For reviews on expert elicitaton see e.g. @Brownstein2019 and @OHagan2019, and for experiences with expert elicitation in drug development see e.g. @Dallow2018.

The Sheffield elicitation framework (SHELF) is an established framework that is used for the conduct of expert elicitation (@OHagan2019, @Gosling2018, @Best2020), and the SHELF package is available to facilitate implementation in R (@SHELFv4).
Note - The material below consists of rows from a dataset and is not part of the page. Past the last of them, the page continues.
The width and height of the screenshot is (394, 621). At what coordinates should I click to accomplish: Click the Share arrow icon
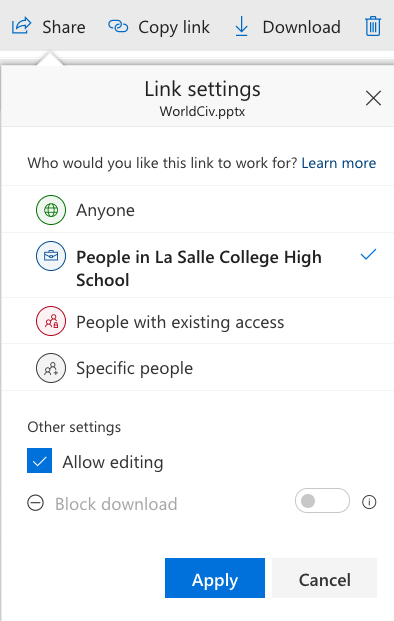tap(21, 26)
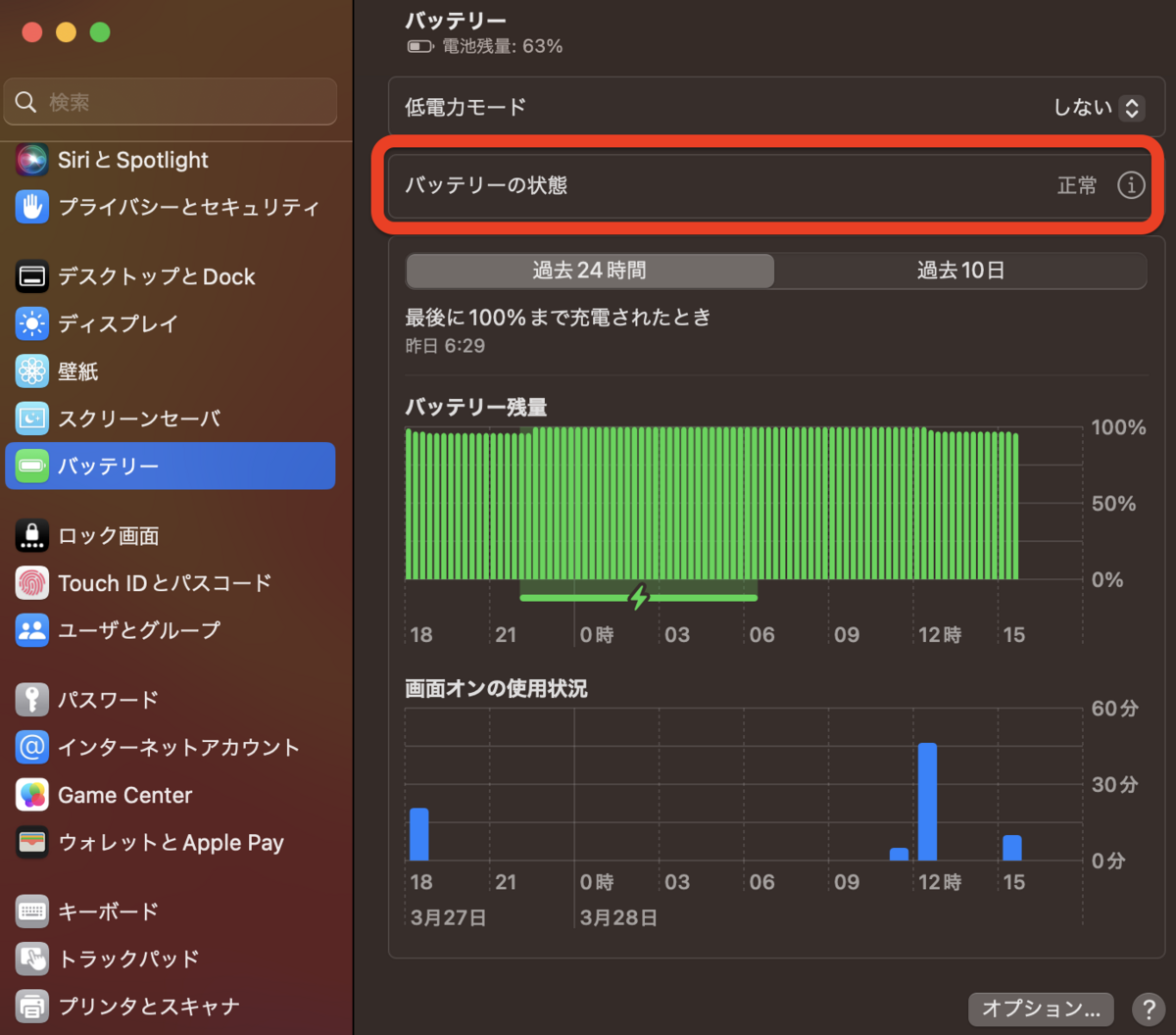
Task: Click inside the 検索 search field
Action: tap(170, 101)
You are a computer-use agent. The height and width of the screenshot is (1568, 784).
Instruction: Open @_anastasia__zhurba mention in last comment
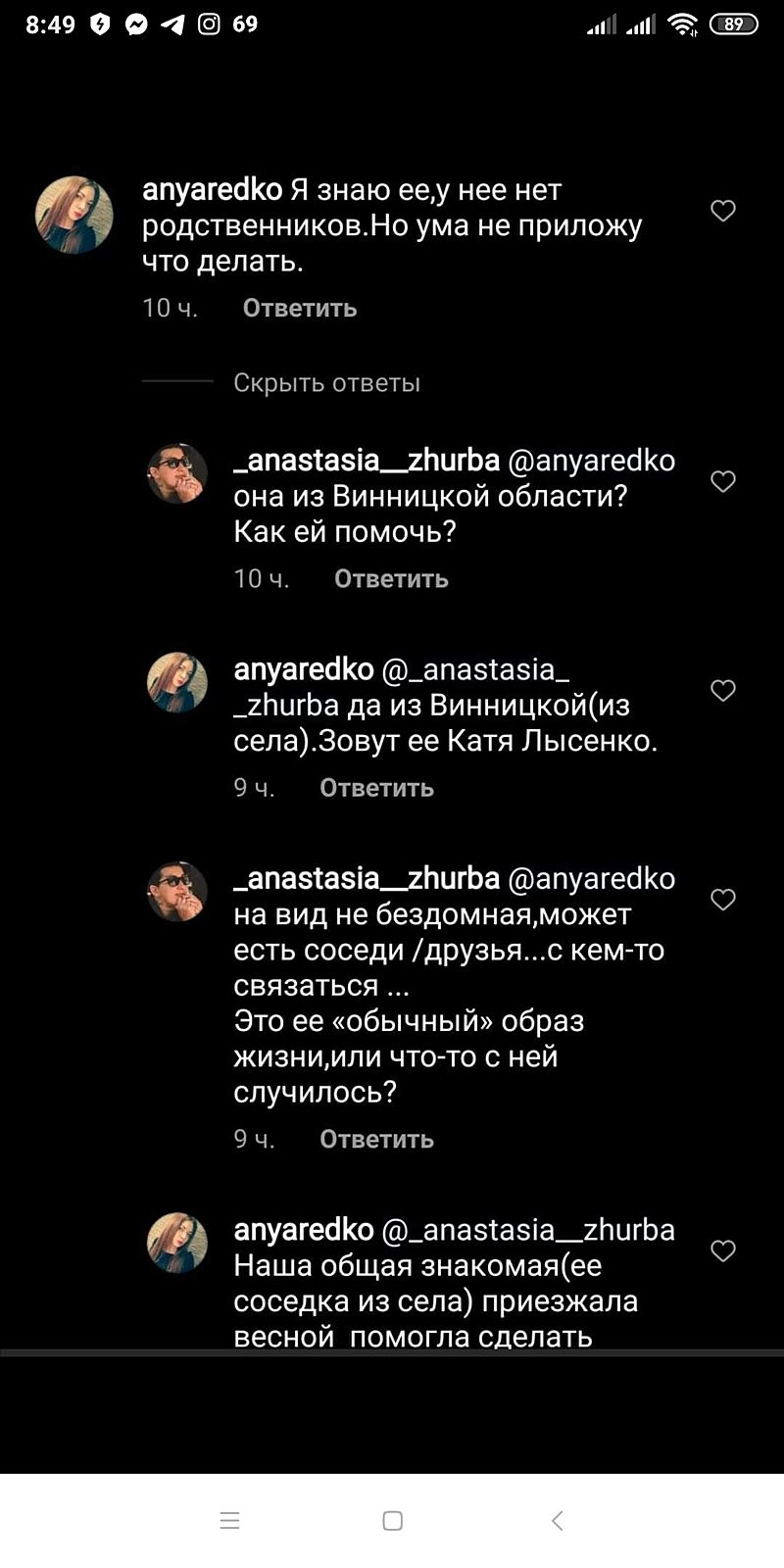528,1230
This vignette provides a brief description of how expert elicitation can be used in a Bayesian borrowing analysis using robust MAP priors. It is not a description of the expert elicitation process, it shows how elicited data can be processed. It is based on and closely resembles functions in the SHELF package, but is much more limited, in the sense that it only considered determination of one weight parameter (a variable on the scale [0,1]).

The data in this example are hypothetical data.

Loading the tipmap package and set.seed:

library(tipmap)
set.seed(123)

Expert weightings collected using the roulette method

Here, the expert data are assumed to be collected via the 'roulette method' (@Gosling2018, @Dallow2018). The experts are asked to place 10 chips into a grid to create histogram-like data that reflects their preferred weighting. No particular shape of symmetry is needed.

Data from a single expert:

chips_1exp <- c(1, 3, 4, 2, 0, 0, 0, 0, 0, 0)
sum(chips_1exp)

Fitting beta distributions to expert data

The roulette data are assumed to follow a beta distribution. The following calculation and fitting of a beta distribution is similar to an implementation in SHELF::fitdist and yields identical results.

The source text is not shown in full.